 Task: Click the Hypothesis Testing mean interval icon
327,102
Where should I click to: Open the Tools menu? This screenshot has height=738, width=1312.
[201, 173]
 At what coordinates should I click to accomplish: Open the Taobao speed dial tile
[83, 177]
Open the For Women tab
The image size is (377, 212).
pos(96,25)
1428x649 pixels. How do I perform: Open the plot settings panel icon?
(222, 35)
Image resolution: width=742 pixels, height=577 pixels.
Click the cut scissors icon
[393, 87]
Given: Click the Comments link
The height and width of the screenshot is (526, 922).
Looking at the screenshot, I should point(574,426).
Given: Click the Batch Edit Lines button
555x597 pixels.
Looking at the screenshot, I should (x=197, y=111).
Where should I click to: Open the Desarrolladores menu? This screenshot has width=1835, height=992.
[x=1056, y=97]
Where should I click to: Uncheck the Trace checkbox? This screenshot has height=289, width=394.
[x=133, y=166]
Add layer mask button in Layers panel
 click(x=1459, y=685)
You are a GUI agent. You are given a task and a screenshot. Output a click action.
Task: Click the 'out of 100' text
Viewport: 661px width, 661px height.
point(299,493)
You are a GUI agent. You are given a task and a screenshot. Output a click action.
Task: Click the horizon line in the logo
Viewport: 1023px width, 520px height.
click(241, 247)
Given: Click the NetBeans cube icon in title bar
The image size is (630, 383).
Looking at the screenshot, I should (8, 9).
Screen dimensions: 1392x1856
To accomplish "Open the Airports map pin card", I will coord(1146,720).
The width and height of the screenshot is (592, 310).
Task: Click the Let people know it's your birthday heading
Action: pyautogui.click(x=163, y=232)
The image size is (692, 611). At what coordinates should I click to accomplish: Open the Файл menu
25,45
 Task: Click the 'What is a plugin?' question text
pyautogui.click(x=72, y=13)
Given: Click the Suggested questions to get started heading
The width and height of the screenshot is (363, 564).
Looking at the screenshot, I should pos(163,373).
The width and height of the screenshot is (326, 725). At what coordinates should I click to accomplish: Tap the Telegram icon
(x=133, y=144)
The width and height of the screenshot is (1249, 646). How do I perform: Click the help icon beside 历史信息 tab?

§ **課題の内容**:
リストをすべて書き直し、「Viewport」を「Screen」に置き換えてください。それ以外の部分は一切変えないこと。

§ **解答**:
 Task: Click the Hypothesis Testing mean interval icon
327,102
Where should I click to: Open the Tools menu? This screenshot has height=738, width=1312.
[201, 173]
 At what coordinates should I click to accomplish: Open the Taobao speed dial tile
[83, 177]
Open the For Women tab
The image size is (377, 212).
pos(96,25)
1428x649 pixels. How do I perform: Open the plot settings panel icon?
(222, 35)
Image resolution: width=742 pixels, height=577 pixels.
Click the cut scissors icon
[393, 87]
Given: Click the Comments link
The height and width of the screenshot is (526, 922).
Looking at the screenshot, I should point(574,426).
Given: Click the Batch Edit Lines button
555x597 pixels.
Looking at the screenshot, I should (x=197, y=111).
Where should I click to: Open the Desarrolladores menu? This screenshot has width=1835, height=992.
[x=1056, y=97]
Where should I click to: Uncheck the Trace checkbox? This screenshot has height=289, width=394.
[x=133, y=166]
Add layer mask button in Layers panel
 click(x=1459, y=685)
You are a GUI agent. You are given a task and a screenshot. Output a click action.
Task: Click the 'out of 100' text
Screen: 661px width, 661px height.
point(299,493)
You are a GUI agent. You are given a task and a screenshot. Output a click action.
Task: Click the horizon line in the logo
Screen: 1023px width, 520px height.
click(241, 247)
Given: Click the NetBeans cube icon in title bar
The image size is (630, 383).
Looking at the screenshot, I should (8, 9).
Screen dimensions: 1392x1856
To accomplish "Open the Airports map pin card", I will coord(1146,720).
The width and height of the screenshot is (592, 310).
Task: Click the Let people know it's your birthday heading
Action: pyautogui.click(x=163, y=232)
The image size is (692, 611). At what coordinates should I click to accomplish: Open the Файл menu
25,45
 Task: Click the 'What is a plugin?' question text
pyautogui.click(x=72, y=13)
Given: Click the Suggested questions to get started heading
The width and height of the screenshot is (363, 564).
Looking at the screenshot, I should pos(163,373).
The width and height of the screenshot is (326, 725). At what coordinates should I click to accomplish: Tap the Telegram icon
(x=133, y=144)
The width and height of the screenshot is (1249, 646). How do I perform: Click the help icon beside 历史信息 tab?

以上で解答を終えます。